Holy Holidays

Pray, give—go


All sorts of short-term missions trips are in vogue, and there is definitely a sentiment that questions the validity of some of them. Any trip that does not involve some concrete project (quite often exactly that—building structures in the hot, hot sun) is suspect, as if enjoyment and adventure are not acceptable by-products. Folks don’t necessarily think they should help fund other people’s “holidays” rather than “real” missions and missionaries. Perhaps they are right. But I do think there is a place for what might be called “holy holidays.”

A small group of travelers left Canada for Asia last summer with just such a holiday in mind. We think of ourselves as pretty average Christians—not a lot of visible talents to wow the crowds, but compared with the average person in Cambodia, any one of us easily could be considered affluent. Yet, from the high school student who saved money for the trip from her minimum-wage job to the retirees and men and women from single-income families, our group of seven was ready for a missions holiday.


We were keen to visit Cambodia for various reasons, not the least being simply to witness the day-to-day lives of our missionaries and their national colleagues. We wanted to experience the obstacles and joys of ministry in Phnom Penh. We wanted to passionately communicate to our church the “give, go and pray” challenge of missions. And we wanted to have a significant impact despite the language barrier and lack of time for relationship building. Quite a tall order but one that God, through our missionary hosts, ably orchestrated.

We flew from Vancouver, British Columbia, to Phnom Penh to visit David and Patti Ens. Years ago, our church adopted this missionary family from our district in an ongoing relationship marked by prayerful and practical support. Now, our church hosts a monthly soup and bun lunch to generate donations for the soup kitchen ministry of the Cambodian church the Enses attend.


During 13 short, hot and humid days, we experienced God’s continual protection over us. This was especially needed in Phnom Penh’s crazy traffic, where motorbikes (many carrying whole families), pedal bikes, motorcycle-powered tuk-tuks galore and a few shiny, new SUVs all sidle along with vendors’ handcarts and trucks and vans piled high with people and goods of every description. The melee often makes six or more “lanes” on a two-lane street!

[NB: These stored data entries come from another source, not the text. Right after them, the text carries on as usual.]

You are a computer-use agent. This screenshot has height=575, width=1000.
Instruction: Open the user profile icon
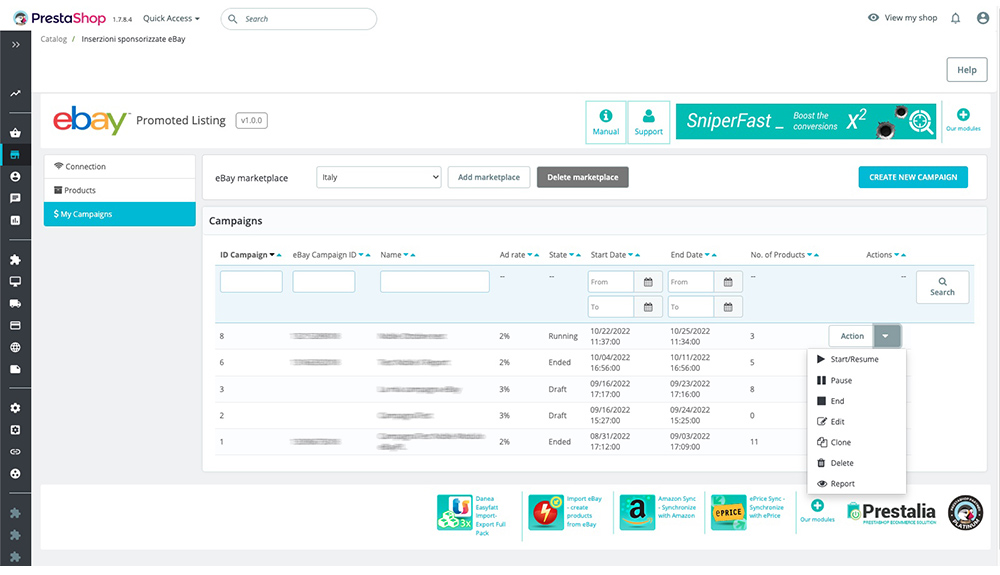click(x=982, y=18)
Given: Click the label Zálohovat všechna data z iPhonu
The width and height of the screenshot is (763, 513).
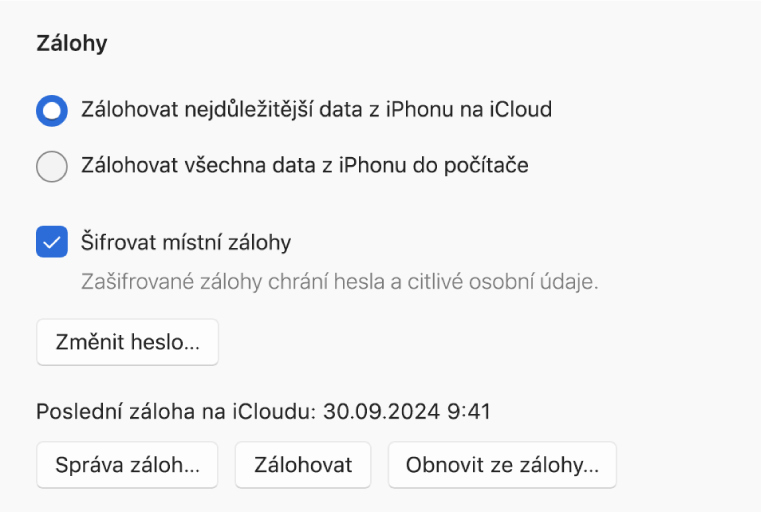Looking at the screenshot, I should click(303, 167).
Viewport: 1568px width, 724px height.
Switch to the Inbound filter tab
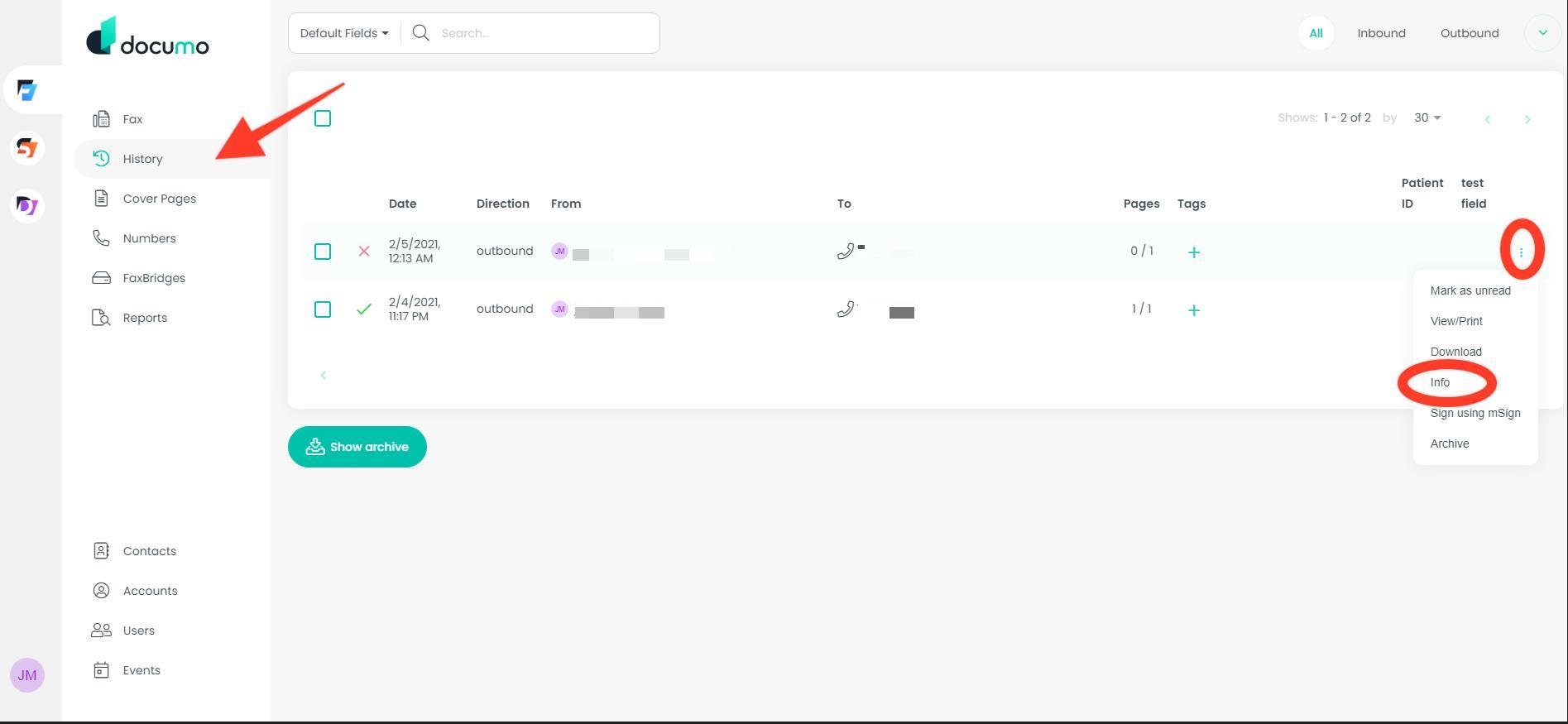click(1381, 33)
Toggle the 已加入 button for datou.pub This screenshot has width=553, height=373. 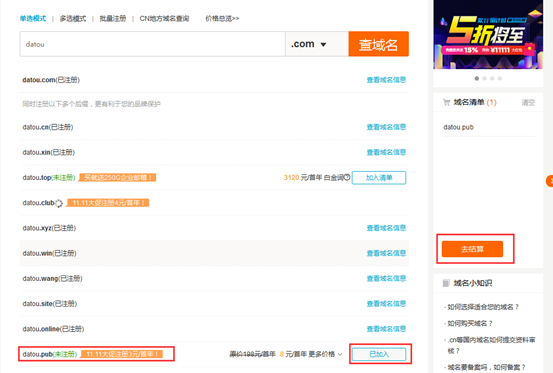point(379,354)
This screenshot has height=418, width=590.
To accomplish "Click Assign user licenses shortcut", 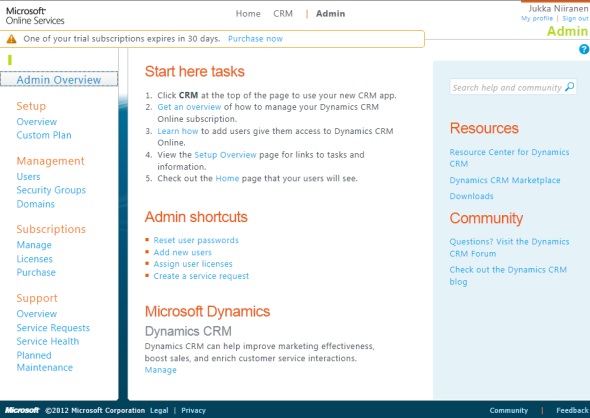I will tap(193, 264).
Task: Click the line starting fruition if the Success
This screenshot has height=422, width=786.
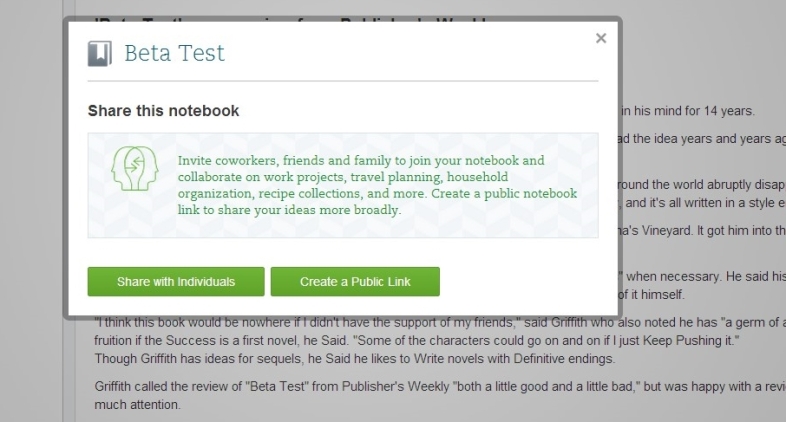Action: (x=417, y=341)
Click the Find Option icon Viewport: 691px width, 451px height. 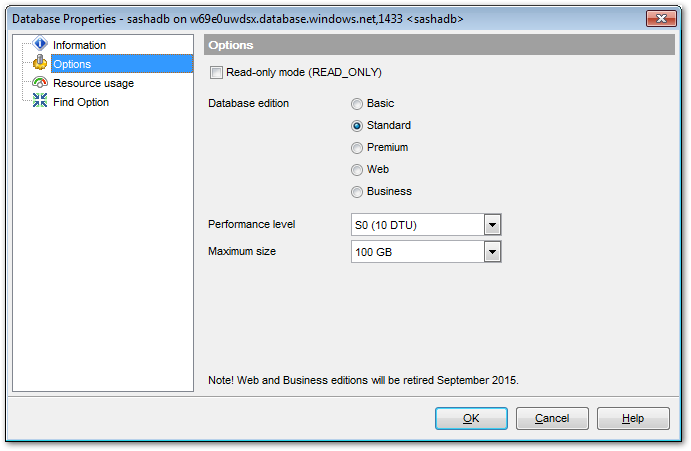(x=40, y=102)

At morning worship in the Alliance church, every willing voice made a joyful noise to the Lord. The youth choir was followed by the women’s choir and then the men’s choir, and then the best—the kid’s choir. They even asked their Canadian visitors to contribute a song, and we had opportunities to share our testimonies.

We were challenged by the dedication of our Cambodian siblings, especially the faithful women who made and served the soup, played games with the needy neighborhood brood and then regularly share the gospel with the terminally ill at the hospital, week after week. Delivering the funds our churches had provided to help buy food, clothes and hospital mats was a truly joyful experience. We had the unexpected delight of being asked to pray a blessing on some of the patients who had accepted Jesus’ saving grace.

To make the trip complete, we visited a Christian orphanage, where we were regaled with enthusiastic singing, beautiful smiles and appreciative children reflecting the light of Jesus in overcrowded and poor surroundings. As bundles of new clothes, made possible by our church’s giving, were distributed, we saw great joy as the little ones clutched their packages to their chests with anticipation.


God has given us richly all things to enjoy (1 Tim. 6:17). Could that include the tastes of missions? The sounds and smells of other cultures? On our missions adventure we witnessed our international sisters’ and brothers’ commitment to the same Lord and Saviour we adore! We fell in love with a tenacious shoeshine boy with a smile that brightened his face as surely as his brisk strokes brightened the leather of the shoes. We came back determined to pray fervently for those who were once unknown paper faces, names or general populations, but who are now living, breathing souls implanted in our hearts. Those have to be acceptable mission adventures!

A holy holiday indeed! Leave Disneyland, Las Vegas or Cabo out of your vacation plans this year and set apart some time and funds to enjoy serving alongside our missionaries. The dust has hardly settled for us, and we are looking for ways to do it again!